KENYA POST BEJING

What 2020 holds for Kenyan women

Younger generation of women must take baton from trailblazers

In Summary

•There is no singular strong voice that is heard nationally in defence of these women being killed, violated and demeaned.

•Truth be told, the women’s movement is lacklustre and devoid of commitment and spirit. The roll back on women’s rights is real and ongoing.

Wangari Maathai was a trailblazer in the women’s movement.
Wangari Maathai was a trailblazer in the women’s movement.

As we usher in the year 2020, the women of the world celebrate 25 years since their representatives convened in Beijing and adopted the Beijing Platform for Action, a landmark set of goals and objectives to ensure that women and men have equal quality of life in terms of rights, representation and participation.

The end of the year always brings with it a period of reflection, an assessment of events, successes, failures and achievements and it is imperative for the women of Kenya to evaluate ourselves.

 

Twenty-five years is a lifetime ago. Most young women in this country were not born or they were toddlers. The world they find themselves in as young women was not the one they are presently living in.

That was a time when there was a belief that women were to be seen and not heard. Where women who voiced their thoughts were subjected to ridicule, labeled upstarts and considered unwelcome.

The stories of trailblazers in the women’s movement at that time such as Wangari Maathai, Chelagat Mutai, and Agnes Ndetei attest to the derision, disrespect and abuse. Former President Presidents Daniel arap Moi's Cabinet of 51 had one female minister.

There were no women heads of the parastatals. The language of politics was sexualised and verbal exchanges between politicians resembled bar talk and bedroom jokes where demeaning women where the opposing male candidates were referred to as behaving like ‘women’ in an attempt to connote weakness, or to portray.

Yet in this hostile environment grew a powerful and invincible women’s movement. Starting from the pioneers who held the Nairobi Conference, the precursor to Beijing, to the team that led Kenya’s delegation to China and Back.

Accolades also go to the strong and courageous women that led the first gender friendly amendments to the Constitution in 1990 and walked the talk for 20 years until the promulgation of the Constitution of Kenya 2010.

As a result of these women’s efforts, the appraisal for Kenya against the goals set by the Beijing Platform for Action. In terms of law and policy, legislative action has set us way ahead of many countries in Africa and in Asia.

The Constitution 2010 itself is a canvas resplendent with the rights, safeguards, prospects and gender friendly structures that ought to afford women the same opportunities and protections afforded to men.

Indeed, the current Constitution is often referred to as the women’s bible. Parliament has enacted sufficient laws addressing issues of gender quality including maternity and paternity rights and the Marriage Act; it has moved on affirmative action through amendments to the Political Parties Act and gender related conditions to the access of the Political Parties Fund.

As a result, women now hold senior positions in political parties. We have laws against gender-based violence through the Sexual Offences Act, the Domestic Violence Act and the FGM Act.

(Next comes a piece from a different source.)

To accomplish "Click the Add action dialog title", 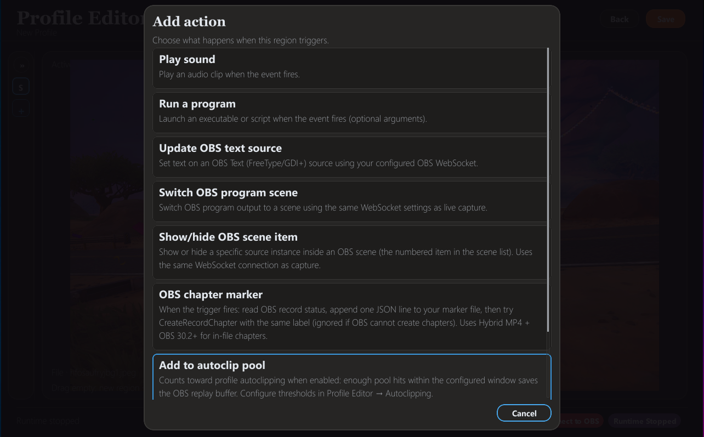I will pos(189,22).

The government has zero-rated sanitary towels, making them more affordable for poorer women particularly in the rural and peri-urban areas. 

So much has been done in changing the laws and policies and yet so little has been achieved in terms of changing the genesis of discrimination against women.

Sexual violence continues unabated, femicide statistics are at an all-time high, young women call themselves slay queens and selling bottom power and not brain power appear to be creeping back in the use of sexualised language in politics.

The sexualisation of advertisements (hands up those who have seen the BMW advert?), and demeaning of women in public office is the order of the day where social media has become a tool for the expression of misogyny and the unapologetic labelling of women.

What has happened? Or more correctly what did not happen? We changed the laws but we didn’t change the attitudes and belief system that objectifies women.

We also presumed that the law would be our voice and the women’s movement slowly disintegrated, its champions absorbed into the National and County Governments. Other women remain in NGOs that are donor driven and weak at best, certainly they are no longer visible in any meaningful way.

The mantle has remained with the women who work in public office who can speak only within the confines of that space tethered by political party lines but struggle to move forward without a powerful women’s lobby to protect and defend them.

Every country where women are respected and treated as equal citizens have a strong national women’s movement. In the USA it is the National Organisation of Women and in South Africa it is the ANC Women’s League. In Post-Beijing Kenya - 25 years later - there is no women’s movement to speak of in this country.  At least not one that is non-partisan and is inter-generational bringing in the young women into its ranks.

There is no singular strong voice that is heard nationally in defence of these women being killed, violated and demeaned. Truth be told, the women’s movement is lacklustre and devoid of commitment and spirit. The roll back on women’s rights is real and ongoing.

We are almost exactly back where we started 25 years ago. But who will stand up to stop it? The baton has now been handed to the younger generation of women. They need to step up and speak out.